Kafka调优与详细参数说明

1. 前言

Kafka 的调优包含四部分，操作系统、服务端、客户端。对于业务开发人员来讲，需要着重关注客户端的调优，操作系统和服务端一般由运维和中间件同学负责。

2. 目标

对 Kafka 而言，调优一般是指吞吐量和延时。

3. 操作系统、服务端

操作系统和服务端的调优了解下，主要是遇到问题能和运维、中间件同学对话，别让人觉得你啥都不懂，懒得理你。从个人经历来看，你懂的越多，运维、中间件同学越乐意给你答疑。

3.1 操作系统

操作系统的调优本人也不懂，但是 Kafka 的零拷贝依赖 Page Cache，所以预留给 Kafka 的 Page Cache 要足够，可以通过 Broker 端参数 log.segment.bytes 进行配置。

3.2 服务端

3.2.1 JVM

因为 Kafka 也是 Java 应用，所以，JVM 调优是必须的。JVM 的调优主要涉及 GC 收集器的选择和 JVM 参数设置，Kafka 肯定部署在大内存的机器上，所以收集器选择 G1 而不是 CMS。

使用 G1 时要注意大对象问题，可以适当地增加区域大小，对应的 JVM 参数为 -XX:+G1HeapRegionSize。

3.2.3 Broker

参数 num.replica.fetchers 表示的是 Follower 副本用多少个线程来拉取消息，默认使用 1 个线程。
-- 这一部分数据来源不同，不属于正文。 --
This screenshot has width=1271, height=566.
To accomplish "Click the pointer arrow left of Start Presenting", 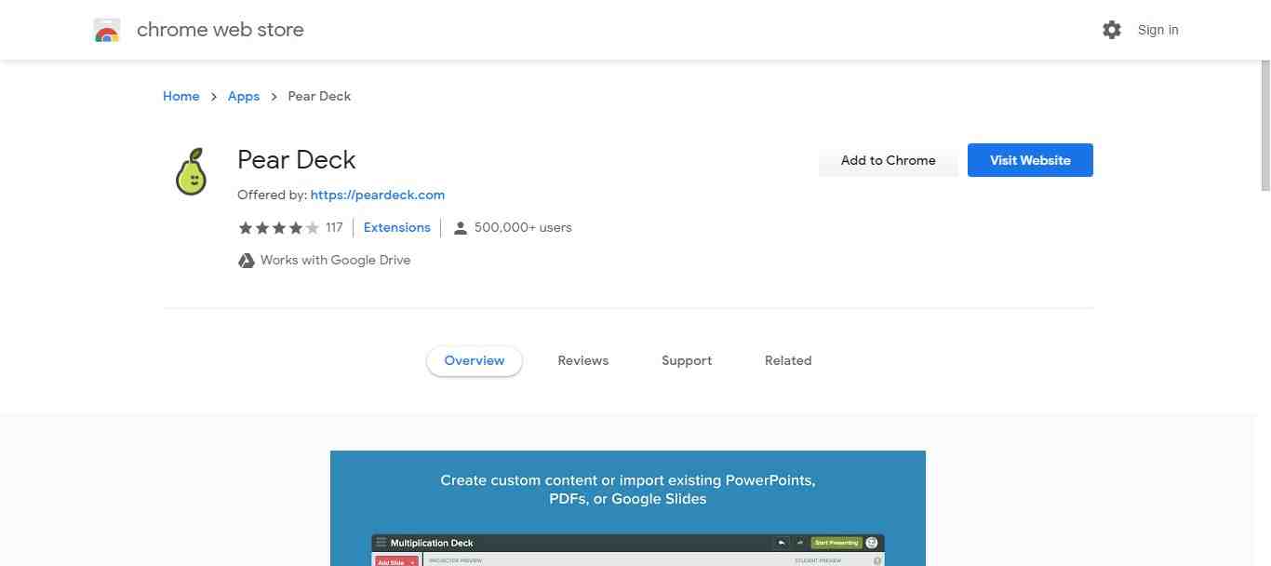I will (x=802, y=543).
一般可以调大该值（小于 CPU 核数），加快 Follower 副本的同步速度，尤其是配置了 acks=all 的 Producer 程序，吞吐量会受副本同步性能的影响。

4. 客户端

总体思路如下：

不要频繁地创建 Producer 和 Consumer 对象实例。
用完及时关闭，这些对象底层会创建很多物理资源。
合理利用多线程。Kafka 的 Producer 是线程安全的，可以多线程共用；而 Consumer 虽不是线程安全的，但同样有两种多线程使用方式。

实际使用过程中，可以对参数设置进行调优，详细参数说明见官网。其中，重要但是基本不可调的参数略过。

4.1 Producer参数

buffer.memory 默认值：32M

The total bytes of memory the producer can use to buffer records waiting to be sent to the server. If records are sent faster than they can be delivered to the server the producer will block for max.block.ms after which it will throw an exception.

This setting should correspond roughly to the total memory the producer will use, but is not a hard bound since not all memory the producer uses is used for buffering. Some additional memory will be used for compression (if compression is enabled) as well as for maintaining in-flight requests.

多线程共用 Producer 时，可能会出现缓冲区不够的情况，此时会 block 住，block 时间若超过 max.block.ms ，会抛出异常（TimeoutException：Failed to allocate memory within the configured max blocking time）。

可以通过调大该参数提高 Producer 的吞吐量。

题外话：in-flight requests 指的是发送出去但是还没有收到响应的请求。

max.block.ms 默认值：1分钟

The configuration controls how long the KafkaProducer‘s send(), partitionsFor(), initTransactions(), sendOffsetsToTransaction(), commitTransaction() and abortTransaction() methods will block. For send() this timeout bounds the total time waiting for both metadata fetch and buffer allocation (blocking in the user-supplied serializers or partitioner is not counted against this timeout). For partitionsFor() this timeout bounds the time spent waiting for metadata if it is unavailable. The transaction-related methods always block, but may timeout if the transaction coordinator could not be discovered or did not respond within the timeout.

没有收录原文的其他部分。